▶ _PROVIDED DATA_
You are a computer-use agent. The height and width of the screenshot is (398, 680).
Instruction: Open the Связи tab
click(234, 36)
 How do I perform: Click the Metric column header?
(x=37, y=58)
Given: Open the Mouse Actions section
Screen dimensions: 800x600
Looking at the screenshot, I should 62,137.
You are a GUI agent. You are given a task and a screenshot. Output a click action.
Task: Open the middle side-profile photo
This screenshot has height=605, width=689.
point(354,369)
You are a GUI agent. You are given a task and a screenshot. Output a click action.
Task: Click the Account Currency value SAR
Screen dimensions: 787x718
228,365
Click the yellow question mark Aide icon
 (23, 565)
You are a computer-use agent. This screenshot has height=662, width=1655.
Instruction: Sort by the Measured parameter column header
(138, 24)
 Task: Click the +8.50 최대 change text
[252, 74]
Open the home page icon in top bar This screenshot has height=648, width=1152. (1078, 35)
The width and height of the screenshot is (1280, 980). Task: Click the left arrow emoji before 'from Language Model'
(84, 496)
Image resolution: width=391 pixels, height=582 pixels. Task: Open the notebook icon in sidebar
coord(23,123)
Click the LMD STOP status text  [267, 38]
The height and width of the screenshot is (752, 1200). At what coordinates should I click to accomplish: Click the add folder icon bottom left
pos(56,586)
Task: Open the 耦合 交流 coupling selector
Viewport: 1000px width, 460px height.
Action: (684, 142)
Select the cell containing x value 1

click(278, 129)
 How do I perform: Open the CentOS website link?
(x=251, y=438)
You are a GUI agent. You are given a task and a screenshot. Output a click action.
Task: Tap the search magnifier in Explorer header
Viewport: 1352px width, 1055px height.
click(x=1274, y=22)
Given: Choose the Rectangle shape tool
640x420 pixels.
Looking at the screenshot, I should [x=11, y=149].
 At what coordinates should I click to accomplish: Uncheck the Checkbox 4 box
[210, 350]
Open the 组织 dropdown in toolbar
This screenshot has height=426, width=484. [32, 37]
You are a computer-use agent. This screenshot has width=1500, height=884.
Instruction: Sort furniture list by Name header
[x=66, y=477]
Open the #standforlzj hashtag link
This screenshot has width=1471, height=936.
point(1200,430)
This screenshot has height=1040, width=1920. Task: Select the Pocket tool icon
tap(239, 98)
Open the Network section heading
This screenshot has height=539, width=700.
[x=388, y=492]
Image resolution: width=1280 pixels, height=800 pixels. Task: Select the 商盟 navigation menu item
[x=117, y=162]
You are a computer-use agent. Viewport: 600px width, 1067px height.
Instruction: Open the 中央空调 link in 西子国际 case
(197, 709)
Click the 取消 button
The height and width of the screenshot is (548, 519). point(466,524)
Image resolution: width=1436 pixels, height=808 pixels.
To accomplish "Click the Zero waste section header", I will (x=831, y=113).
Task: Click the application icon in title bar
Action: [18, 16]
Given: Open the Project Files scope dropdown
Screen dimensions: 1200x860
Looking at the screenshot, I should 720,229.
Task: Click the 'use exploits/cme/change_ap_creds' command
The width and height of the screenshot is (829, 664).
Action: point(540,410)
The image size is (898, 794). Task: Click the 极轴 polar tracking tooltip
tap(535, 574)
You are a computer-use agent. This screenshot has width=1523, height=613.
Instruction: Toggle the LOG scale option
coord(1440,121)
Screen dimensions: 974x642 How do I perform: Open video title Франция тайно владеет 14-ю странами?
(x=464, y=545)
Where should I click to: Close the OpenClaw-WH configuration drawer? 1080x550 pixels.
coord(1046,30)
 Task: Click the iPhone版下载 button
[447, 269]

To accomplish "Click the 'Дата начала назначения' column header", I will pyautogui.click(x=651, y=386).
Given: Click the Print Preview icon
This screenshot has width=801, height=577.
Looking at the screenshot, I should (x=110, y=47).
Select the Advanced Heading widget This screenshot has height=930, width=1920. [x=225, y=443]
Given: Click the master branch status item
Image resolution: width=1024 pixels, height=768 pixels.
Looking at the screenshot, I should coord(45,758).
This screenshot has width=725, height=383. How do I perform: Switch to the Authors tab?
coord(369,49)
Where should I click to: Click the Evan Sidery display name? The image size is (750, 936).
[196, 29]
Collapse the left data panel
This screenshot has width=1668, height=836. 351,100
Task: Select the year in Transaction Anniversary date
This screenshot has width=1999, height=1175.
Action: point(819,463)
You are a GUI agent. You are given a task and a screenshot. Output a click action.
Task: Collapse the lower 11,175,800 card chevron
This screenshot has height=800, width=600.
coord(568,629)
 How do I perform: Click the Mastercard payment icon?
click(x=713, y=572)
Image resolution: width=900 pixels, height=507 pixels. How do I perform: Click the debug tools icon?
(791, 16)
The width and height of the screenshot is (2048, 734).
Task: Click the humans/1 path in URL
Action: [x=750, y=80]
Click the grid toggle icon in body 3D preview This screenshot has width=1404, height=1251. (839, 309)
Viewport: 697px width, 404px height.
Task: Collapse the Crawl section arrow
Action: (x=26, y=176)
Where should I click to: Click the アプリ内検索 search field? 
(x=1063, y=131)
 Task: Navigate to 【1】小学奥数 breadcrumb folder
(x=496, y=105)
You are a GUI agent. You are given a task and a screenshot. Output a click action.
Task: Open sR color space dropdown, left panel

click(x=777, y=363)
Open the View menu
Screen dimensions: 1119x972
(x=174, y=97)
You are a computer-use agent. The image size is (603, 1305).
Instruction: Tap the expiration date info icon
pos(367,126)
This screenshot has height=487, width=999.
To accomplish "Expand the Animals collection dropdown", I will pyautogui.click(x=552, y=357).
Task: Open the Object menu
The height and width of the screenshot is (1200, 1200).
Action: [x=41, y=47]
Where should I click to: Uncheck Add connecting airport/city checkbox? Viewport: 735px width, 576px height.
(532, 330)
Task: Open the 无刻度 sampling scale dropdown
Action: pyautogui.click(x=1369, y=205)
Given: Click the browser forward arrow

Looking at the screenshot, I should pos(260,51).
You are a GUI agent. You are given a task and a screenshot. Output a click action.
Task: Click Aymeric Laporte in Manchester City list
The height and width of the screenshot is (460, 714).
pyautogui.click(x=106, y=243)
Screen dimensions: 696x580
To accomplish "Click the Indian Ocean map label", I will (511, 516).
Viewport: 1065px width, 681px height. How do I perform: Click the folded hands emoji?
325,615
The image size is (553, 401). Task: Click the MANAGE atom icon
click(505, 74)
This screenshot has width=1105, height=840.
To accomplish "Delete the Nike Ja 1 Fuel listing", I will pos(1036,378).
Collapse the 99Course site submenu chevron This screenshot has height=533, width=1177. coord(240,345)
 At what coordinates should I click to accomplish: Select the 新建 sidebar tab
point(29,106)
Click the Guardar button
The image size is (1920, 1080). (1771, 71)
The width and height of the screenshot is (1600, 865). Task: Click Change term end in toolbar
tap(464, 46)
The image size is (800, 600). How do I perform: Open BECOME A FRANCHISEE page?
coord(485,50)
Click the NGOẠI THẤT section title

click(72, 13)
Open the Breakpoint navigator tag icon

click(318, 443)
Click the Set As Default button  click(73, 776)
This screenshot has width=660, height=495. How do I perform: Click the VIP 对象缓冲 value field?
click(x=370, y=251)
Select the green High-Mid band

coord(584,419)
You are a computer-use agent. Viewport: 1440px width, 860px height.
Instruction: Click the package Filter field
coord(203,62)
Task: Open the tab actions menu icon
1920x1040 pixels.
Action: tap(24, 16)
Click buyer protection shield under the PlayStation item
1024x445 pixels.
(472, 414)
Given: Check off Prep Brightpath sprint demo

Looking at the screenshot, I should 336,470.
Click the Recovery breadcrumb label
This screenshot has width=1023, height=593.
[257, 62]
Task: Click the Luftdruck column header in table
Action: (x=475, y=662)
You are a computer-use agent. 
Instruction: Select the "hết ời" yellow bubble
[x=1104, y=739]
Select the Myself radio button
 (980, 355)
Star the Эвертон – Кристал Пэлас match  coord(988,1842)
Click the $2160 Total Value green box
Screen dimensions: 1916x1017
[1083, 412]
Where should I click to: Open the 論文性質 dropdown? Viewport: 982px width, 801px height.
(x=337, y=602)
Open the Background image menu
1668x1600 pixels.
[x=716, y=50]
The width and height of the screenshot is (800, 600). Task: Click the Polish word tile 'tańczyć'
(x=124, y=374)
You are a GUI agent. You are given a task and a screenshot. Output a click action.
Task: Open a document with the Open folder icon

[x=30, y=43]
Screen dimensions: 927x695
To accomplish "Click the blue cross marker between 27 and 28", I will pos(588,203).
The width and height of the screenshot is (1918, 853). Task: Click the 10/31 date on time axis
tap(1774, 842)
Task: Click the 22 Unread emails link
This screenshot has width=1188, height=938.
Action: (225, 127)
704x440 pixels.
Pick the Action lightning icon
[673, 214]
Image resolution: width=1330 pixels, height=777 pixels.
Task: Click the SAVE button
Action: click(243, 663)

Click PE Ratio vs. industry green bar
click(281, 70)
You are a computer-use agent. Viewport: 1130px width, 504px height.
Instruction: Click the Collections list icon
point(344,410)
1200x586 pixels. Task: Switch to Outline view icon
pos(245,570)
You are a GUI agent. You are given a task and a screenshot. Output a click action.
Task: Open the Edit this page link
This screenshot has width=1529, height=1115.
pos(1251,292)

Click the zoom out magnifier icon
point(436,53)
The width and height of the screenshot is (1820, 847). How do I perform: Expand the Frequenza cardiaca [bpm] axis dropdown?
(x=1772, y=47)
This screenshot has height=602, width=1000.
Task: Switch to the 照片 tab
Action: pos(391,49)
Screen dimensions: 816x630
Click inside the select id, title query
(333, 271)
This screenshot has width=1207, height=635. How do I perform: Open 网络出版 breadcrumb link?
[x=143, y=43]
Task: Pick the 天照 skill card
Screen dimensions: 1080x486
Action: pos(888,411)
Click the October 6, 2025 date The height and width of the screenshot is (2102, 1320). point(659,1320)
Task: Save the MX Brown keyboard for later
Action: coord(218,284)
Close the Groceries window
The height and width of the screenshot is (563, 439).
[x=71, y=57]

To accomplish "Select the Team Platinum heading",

▶ _WORK TO BE COMPLETED_
Return each line of the listing that holds the word "status".

▶ _RESPONSE FOR THIS EXERCISE_
Click the LMD STOP status text  [267, 38]
Given: Click the master branch status item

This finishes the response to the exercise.